Background: In an effort to understand what limits the virulence of malaria parasites
in relation to the host genetic and immunogenic background, we investigated
the possibility that the parasite and host genotype crossover interactions
constrain virulence.
Methods: Two groups of mice from different genotypes were used (C57BL/6
(B6) and DBA/2 mice). The mice were infected with a virulent parasite line Plasmodium
yoelii 17XL (P. yoelii 17XL). Parasitemia, hematocrit value and lymphocytes
yielded by livers and spleens were evaluated. Fluorescence Activated Cell Sorting
(FACS) analysis illustrated phenotypic characterization of lymphocytes.
Results: Infection with P. yoelii 17XL did not result in the death of DBA/2 mice.

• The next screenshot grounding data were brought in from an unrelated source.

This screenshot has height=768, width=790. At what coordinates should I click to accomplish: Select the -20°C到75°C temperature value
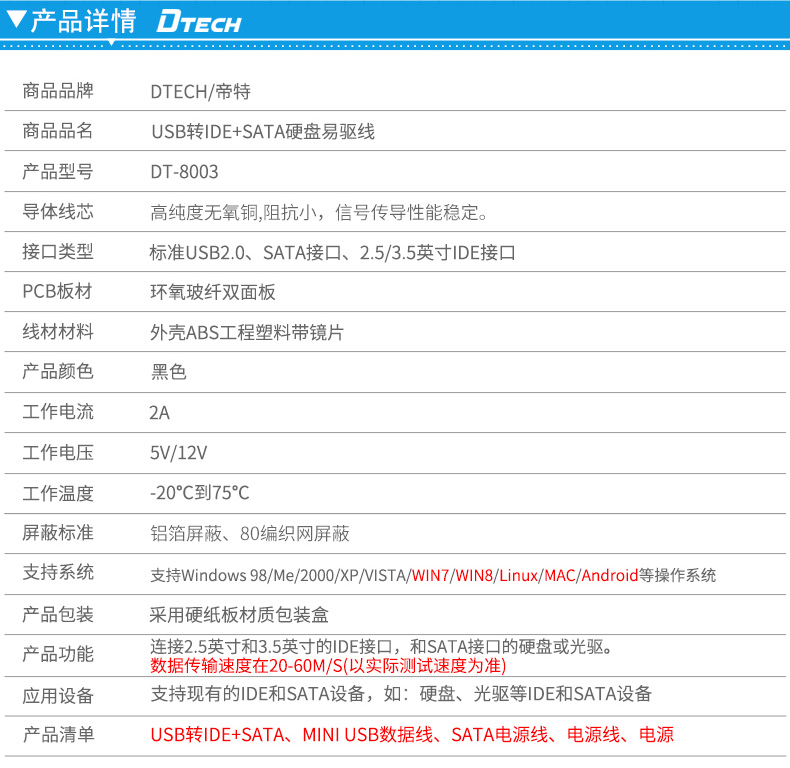click(x=200, y=492)
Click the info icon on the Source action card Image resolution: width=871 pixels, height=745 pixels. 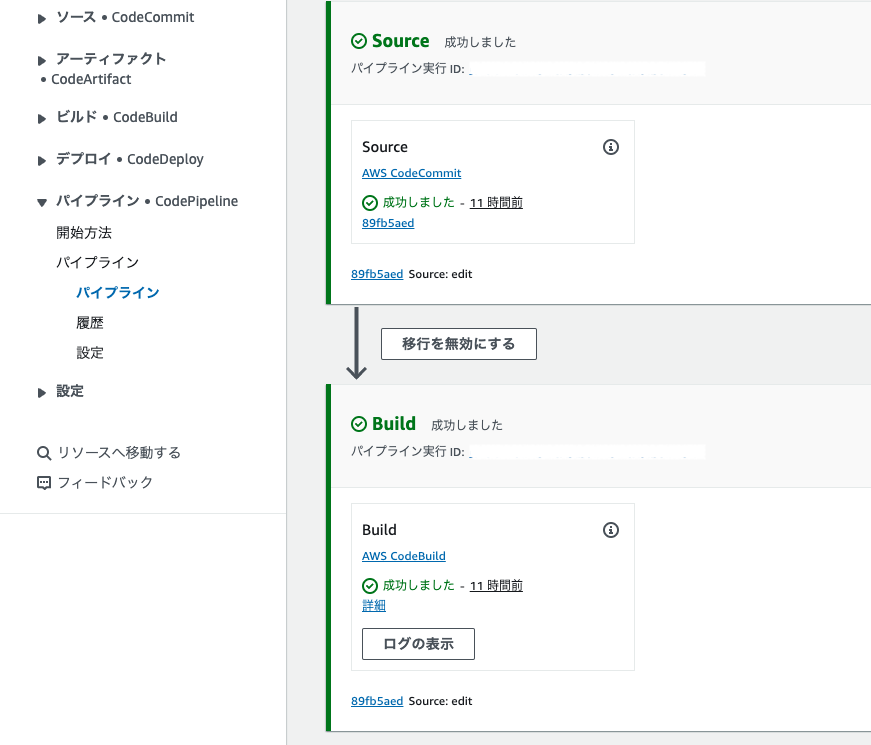[611, 146]
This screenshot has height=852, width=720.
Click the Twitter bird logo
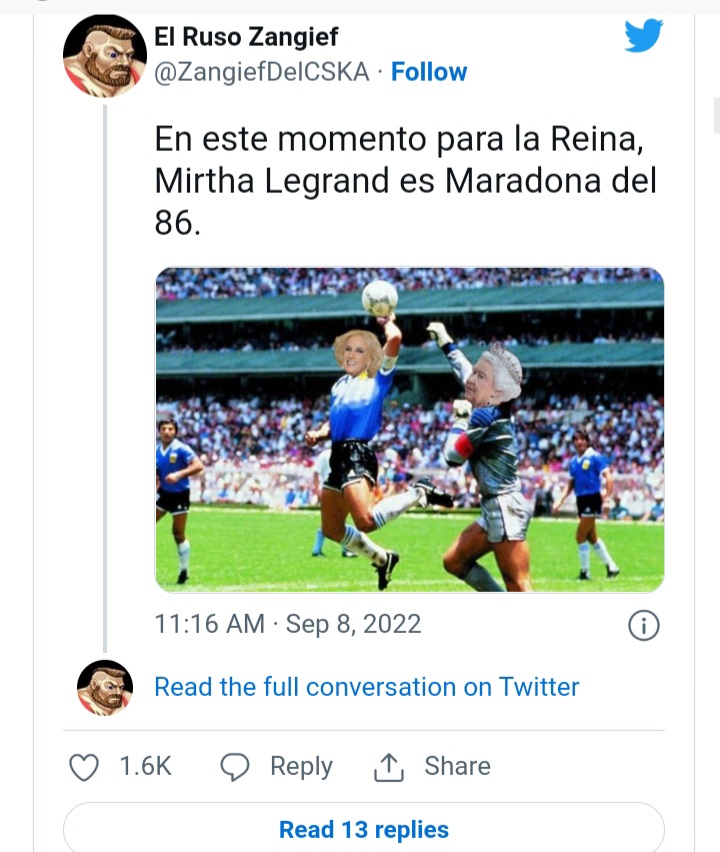tap(644, 37)
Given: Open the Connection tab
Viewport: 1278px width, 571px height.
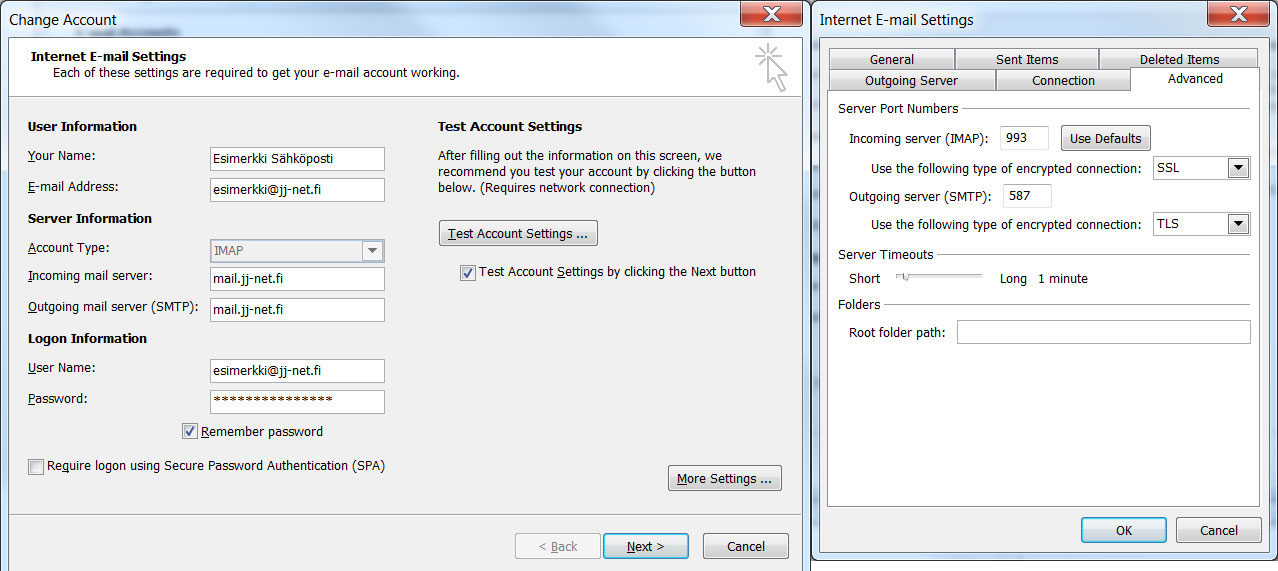Looking at the screenshot, I should click(1063, 80).
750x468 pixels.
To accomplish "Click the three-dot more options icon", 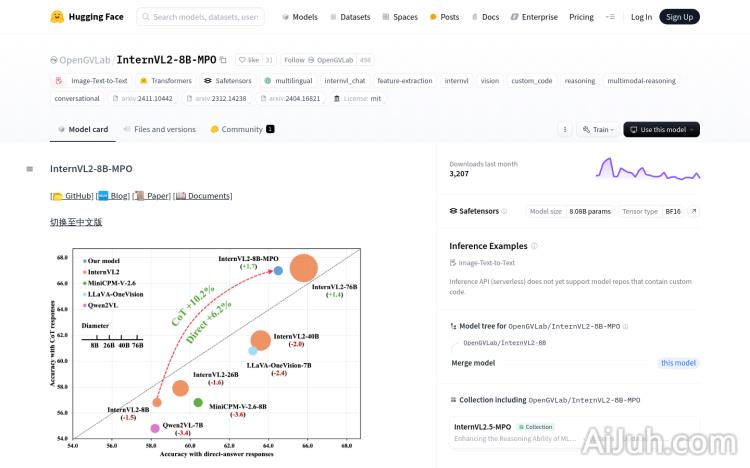I will click(x=564, y=129).
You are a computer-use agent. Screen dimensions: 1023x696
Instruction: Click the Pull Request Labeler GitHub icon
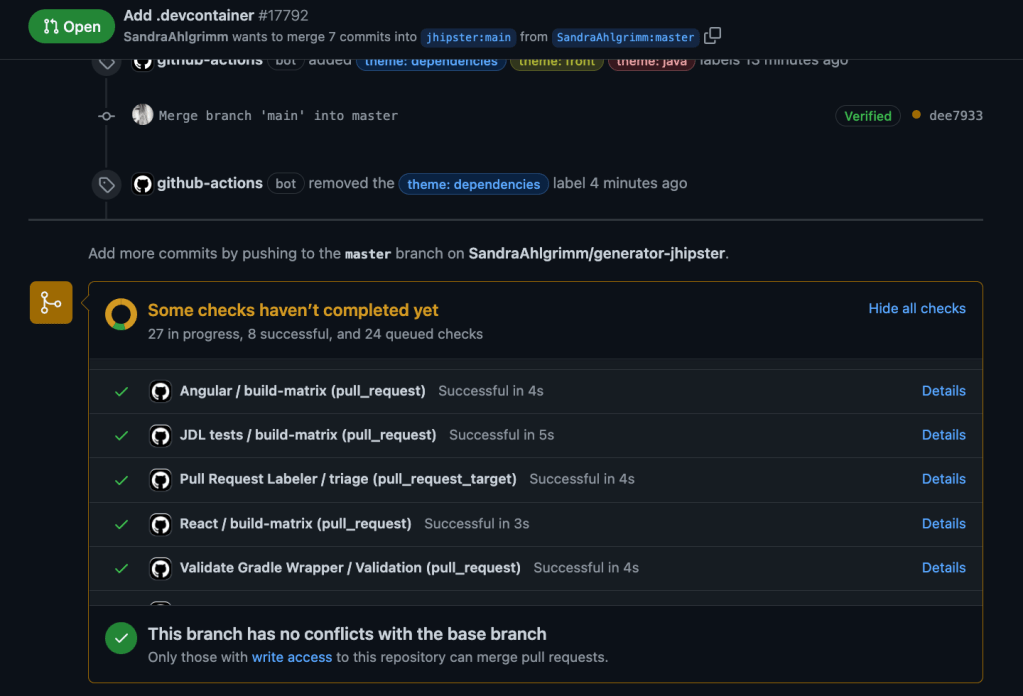[160, 479]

In contrast, B6 mice developed significantly high parasitemia and succumbed to
death. Using (FACS) analysis, DBA/2 mice were found to experience a marked
expansion of interleukin (IL)-2R+ CD3int cells and  T cells in the liver, especially
in the recovery phase. The expansion of unconventional T cells (i.e. B220+
T cells) was also marked in DBA/2 mice.
Conclusion: The outcome of murine malaria infections depends on the dynamic
interplay between the immune-mediator and the genotype of the host.